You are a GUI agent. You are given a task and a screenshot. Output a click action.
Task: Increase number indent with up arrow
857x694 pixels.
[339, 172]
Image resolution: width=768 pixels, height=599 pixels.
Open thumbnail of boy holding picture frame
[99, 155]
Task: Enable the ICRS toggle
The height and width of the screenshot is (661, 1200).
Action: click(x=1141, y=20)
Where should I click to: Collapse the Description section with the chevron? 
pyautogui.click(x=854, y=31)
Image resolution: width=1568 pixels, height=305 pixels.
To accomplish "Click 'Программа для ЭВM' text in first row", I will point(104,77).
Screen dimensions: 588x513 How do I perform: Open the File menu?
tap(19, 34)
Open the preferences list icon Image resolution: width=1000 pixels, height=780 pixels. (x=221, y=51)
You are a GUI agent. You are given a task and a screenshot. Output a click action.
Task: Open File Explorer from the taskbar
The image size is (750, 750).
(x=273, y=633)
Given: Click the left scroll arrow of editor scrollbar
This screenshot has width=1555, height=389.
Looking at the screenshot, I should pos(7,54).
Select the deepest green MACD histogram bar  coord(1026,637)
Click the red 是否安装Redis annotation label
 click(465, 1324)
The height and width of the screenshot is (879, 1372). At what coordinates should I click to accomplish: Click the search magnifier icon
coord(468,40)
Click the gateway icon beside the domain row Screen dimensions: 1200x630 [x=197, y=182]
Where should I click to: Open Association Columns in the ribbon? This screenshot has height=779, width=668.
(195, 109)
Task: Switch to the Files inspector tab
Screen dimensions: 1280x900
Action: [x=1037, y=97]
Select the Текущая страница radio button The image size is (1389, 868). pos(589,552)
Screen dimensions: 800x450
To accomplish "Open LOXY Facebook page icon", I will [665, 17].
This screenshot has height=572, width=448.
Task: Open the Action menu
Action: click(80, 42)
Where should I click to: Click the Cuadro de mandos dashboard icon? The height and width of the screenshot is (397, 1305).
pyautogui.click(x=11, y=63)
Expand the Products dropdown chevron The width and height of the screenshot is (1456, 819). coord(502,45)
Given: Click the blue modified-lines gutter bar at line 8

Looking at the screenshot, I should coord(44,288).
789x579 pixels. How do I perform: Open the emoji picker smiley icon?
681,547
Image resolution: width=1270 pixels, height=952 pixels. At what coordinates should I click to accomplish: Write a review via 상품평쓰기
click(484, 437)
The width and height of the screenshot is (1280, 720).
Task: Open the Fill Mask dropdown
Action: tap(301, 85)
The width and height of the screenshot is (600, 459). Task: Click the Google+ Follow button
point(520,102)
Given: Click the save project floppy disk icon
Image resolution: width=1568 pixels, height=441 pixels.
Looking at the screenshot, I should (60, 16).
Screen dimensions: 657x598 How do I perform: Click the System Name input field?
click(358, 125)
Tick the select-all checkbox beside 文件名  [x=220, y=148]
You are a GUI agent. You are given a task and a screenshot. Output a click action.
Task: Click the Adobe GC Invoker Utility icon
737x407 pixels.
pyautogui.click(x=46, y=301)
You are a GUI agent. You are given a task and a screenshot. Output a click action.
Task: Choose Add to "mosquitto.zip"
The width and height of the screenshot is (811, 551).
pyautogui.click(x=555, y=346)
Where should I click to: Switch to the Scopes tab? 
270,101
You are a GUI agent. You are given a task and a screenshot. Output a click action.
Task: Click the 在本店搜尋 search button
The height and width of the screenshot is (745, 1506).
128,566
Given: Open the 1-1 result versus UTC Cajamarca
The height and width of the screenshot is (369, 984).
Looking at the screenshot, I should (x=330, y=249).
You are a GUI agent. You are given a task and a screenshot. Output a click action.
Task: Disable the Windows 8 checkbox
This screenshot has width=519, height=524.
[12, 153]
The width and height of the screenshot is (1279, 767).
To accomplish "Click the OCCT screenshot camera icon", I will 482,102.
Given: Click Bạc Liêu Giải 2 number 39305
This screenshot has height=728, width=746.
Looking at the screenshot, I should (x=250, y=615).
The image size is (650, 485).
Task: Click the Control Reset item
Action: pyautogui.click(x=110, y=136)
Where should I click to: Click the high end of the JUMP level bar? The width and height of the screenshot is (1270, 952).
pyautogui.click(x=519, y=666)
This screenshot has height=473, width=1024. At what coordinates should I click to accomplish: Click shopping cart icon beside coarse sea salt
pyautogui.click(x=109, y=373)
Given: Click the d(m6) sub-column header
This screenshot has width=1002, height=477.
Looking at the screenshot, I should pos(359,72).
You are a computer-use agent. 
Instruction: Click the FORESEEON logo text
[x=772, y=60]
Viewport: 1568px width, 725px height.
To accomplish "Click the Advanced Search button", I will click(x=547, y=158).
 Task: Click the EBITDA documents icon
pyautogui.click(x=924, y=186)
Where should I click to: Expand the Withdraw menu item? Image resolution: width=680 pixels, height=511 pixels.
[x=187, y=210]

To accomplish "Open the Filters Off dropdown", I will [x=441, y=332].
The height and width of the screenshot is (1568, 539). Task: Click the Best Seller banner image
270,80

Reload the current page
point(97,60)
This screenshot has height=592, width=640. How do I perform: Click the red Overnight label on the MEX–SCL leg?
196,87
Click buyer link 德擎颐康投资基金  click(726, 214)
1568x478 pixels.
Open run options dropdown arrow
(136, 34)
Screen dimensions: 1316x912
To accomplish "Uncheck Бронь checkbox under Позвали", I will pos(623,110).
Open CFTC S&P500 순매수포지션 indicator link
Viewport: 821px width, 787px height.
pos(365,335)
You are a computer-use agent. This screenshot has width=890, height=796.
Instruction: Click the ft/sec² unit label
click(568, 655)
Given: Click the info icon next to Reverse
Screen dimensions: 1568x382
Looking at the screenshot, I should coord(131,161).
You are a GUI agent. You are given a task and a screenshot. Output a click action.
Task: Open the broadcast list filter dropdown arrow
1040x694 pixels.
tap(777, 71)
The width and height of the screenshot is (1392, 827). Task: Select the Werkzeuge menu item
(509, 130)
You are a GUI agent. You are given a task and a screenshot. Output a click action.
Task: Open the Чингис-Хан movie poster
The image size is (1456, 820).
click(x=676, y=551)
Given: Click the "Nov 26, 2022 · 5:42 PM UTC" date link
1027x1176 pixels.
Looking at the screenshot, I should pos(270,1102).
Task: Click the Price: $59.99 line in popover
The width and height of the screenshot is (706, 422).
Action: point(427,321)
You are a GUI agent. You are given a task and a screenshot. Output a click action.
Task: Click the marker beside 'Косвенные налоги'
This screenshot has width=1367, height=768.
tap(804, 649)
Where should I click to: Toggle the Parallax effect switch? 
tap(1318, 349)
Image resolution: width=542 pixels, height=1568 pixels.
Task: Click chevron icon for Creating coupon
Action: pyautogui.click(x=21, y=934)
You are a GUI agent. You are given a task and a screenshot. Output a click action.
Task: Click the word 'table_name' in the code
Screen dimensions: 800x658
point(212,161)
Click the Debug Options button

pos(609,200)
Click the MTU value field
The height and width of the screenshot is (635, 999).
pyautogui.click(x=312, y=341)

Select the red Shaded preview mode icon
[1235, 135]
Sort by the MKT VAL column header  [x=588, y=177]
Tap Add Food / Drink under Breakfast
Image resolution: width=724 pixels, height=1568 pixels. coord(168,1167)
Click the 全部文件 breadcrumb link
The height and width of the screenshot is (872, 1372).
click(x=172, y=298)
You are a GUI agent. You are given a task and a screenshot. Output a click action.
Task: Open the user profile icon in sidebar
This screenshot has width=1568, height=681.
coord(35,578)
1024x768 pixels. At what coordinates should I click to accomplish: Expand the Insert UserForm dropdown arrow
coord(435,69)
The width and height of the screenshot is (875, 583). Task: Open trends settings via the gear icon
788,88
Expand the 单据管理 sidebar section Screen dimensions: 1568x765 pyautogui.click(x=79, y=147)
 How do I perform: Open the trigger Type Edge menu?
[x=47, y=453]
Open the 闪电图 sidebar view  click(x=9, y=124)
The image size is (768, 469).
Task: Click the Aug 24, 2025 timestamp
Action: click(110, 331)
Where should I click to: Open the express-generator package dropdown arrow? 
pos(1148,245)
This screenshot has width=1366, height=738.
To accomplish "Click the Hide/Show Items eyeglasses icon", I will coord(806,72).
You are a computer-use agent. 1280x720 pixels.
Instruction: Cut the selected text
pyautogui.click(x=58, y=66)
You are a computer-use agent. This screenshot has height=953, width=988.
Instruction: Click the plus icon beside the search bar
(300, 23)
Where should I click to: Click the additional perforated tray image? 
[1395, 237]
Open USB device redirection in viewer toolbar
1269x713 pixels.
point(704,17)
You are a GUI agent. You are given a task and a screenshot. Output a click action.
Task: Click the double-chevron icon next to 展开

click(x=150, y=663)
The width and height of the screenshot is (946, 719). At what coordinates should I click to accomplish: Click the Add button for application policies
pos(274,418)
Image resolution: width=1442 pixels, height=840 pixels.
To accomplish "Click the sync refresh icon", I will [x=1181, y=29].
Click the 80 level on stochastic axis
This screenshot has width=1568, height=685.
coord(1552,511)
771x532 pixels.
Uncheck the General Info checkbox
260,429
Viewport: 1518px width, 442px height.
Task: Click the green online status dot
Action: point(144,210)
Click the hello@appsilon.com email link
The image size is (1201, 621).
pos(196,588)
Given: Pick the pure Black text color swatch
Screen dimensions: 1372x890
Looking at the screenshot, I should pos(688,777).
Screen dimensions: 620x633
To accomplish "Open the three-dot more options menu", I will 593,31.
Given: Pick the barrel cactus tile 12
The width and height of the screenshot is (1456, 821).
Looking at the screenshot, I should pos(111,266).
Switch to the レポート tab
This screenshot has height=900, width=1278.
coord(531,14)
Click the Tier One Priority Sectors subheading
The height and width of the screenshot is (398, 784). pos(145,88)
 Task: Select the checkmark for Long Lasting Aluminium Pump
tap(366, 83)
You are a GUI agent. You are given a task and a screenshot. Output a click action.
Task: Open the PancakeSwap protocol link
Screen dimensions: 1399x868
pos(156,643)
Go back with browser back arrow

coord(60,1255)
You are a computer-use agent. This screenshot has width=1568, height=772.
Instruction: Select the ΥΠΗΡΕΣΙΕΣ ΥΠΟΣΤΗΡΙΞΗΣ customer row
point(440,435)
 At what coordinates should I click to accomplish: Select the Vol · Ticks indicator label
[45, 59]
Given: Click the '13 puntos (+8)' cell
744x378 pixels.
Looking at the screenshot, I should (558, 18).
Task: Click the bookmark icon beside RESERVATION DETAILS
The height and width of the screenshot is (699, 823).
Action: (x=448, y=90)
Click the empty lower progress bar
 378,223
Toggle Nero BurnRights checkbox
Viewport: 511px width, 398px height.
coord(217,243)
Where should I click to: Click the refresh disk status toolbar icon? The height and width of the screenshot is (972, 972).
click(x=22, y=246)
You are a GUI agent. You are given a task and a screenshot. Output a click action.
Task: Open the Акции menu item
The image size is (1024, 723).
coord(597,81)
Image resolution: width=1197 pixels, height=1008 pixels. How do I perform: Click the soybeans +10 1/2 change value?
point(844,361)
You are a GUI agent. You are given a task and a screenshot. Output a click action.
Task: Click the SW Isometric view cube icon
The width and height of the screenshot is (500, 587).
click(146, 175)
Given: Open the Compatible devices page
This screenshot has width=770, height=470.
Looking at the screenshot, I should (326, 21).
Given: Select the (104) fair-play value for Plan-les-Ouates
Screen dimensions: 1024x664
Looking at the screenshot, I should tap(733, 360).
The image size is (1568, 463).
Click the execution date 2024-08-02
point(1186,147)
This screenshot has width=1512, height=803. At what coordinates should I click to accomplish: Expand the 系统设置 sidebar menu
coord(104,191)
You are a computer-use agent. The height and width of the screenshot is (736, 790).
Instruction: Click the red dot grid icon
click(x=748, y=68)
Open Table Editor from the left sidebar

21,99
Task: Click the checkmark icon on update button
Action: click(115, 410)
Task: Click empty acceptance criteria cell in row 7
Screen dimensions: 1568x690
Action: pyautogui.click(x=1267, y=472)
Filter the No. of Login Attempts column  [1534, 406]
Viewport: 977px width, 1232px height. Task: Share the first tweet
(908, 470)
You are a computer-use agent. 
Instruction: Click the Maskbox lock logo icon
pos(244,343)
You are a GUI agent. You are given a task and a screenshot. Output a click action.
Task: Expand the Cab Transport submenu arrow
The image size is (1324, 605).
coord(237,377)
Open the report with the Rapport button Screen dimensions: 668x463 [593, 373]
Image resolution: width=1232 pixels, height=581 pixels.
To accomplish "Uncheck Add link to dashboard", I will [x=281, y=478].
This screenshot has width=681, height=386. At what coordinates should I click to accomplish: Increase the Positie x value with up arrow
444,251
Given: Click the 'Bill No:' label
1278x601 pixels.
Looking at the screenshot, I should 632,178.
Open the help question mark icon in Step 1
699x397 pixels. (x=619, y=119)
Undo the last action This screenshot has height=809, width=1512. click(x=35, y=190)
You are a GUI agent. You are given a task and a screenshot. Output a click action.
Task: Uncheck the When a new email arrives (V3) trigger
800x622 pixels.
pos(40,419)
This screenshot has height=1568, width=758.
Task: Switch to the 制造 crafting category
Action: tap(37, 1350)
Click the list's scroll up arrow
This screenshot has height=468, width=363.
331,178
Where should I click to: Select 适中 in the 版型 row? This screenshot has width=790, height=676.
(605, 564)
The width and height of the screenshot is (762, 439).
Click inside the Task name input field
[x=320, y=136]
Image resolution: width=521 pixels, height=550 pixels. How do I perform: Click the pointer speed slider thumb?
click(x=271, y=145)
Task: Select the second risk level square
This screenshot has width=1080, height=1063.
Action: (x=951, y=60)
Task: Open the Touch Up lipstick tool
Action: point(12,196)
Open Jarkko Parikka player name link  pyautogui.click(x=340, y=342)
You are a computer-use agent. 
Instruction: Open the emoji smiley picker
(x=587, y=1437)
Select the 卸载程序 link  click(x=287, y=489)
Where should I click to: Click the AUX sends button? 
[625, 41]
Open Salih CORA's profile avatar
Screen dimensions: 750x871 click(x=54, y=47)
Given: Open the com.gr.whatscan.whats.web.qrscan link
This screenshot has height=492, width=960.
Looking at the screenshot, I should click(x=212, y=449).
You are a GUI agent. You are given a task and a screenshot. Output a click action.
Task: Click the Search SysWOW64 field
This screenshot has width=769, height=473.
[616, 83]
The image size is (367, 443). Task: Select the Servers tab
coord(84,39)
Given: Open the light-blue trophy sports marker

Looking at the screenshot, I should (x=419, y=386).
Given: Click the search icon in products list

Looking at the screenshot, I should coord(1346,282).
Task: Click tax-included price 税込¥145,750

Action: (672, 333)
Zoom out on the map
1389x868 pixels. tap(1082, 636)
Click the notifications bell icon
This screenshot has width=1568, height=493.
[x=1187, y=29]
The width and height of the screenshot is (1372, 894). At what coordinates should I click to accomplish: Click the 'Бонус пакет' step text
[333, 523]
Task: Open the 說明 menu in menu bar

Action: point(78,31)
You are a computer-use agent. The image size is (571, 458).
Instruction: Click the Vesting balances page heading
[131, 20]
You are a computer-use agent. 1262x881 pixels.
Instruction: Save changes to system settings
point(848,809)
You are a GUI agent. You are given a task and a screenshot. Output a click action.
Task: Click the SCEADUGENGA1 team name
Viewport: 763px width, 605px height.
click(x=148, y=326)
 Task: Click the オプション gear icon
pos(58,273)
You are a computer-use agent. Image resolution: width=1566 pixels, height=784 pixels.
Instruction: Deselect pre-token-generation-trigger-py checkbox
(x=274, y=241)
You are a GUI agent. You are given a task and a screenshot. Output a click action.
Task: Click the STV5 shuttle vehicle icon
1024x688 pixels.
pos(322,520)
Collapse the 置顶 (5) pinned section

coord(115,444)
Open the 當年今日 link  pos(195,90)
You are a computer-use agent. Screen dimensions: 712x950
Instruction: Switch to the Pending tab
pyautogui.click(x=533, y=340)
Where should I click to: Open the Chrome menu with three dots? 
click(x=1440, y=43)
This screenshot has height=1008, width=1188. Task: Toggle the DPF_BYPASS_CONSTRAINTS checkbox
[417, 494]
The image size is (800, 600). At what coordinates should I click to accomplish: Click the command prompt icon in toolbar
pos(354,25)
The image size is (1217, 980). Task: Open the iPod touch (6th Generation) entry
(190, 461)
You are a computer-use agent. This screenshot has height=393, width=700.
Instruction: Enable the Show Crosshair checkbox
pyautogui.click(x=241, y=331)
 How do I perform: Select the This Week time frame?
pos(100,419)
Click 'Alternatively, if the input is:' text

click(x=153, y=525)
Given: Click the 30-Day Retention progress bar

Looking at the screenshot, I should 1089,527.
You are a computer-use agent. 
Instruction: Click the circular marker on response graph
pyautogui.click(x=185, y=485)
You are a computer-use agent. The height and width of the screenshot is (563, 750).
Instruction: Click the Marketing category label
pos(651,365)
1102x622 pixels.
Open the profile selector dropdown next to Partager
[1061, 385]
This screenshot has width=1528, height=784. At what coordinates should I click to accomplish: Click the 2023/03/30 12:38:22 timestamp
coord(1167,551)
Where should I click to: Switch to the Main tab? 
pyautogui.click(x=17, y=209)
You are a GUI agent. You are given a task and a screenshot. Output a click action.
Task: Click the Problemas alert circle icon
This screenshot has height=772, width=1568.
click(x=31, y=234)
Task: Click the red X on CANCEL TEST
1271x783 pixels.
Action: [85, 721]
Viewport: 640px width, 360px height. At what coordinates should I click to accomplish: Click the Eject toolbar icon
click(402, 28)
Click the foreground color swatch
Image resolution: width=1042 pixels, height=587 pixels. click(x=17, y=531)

□ □ □ □ □ □ □

* **Exercise prompt**
If a line in the records contains the string "number", copy it out.

* **Exercise answer**
Task: Increase number indent with up arrow
Given: Click Bạc Liêu Giải 2 number 39305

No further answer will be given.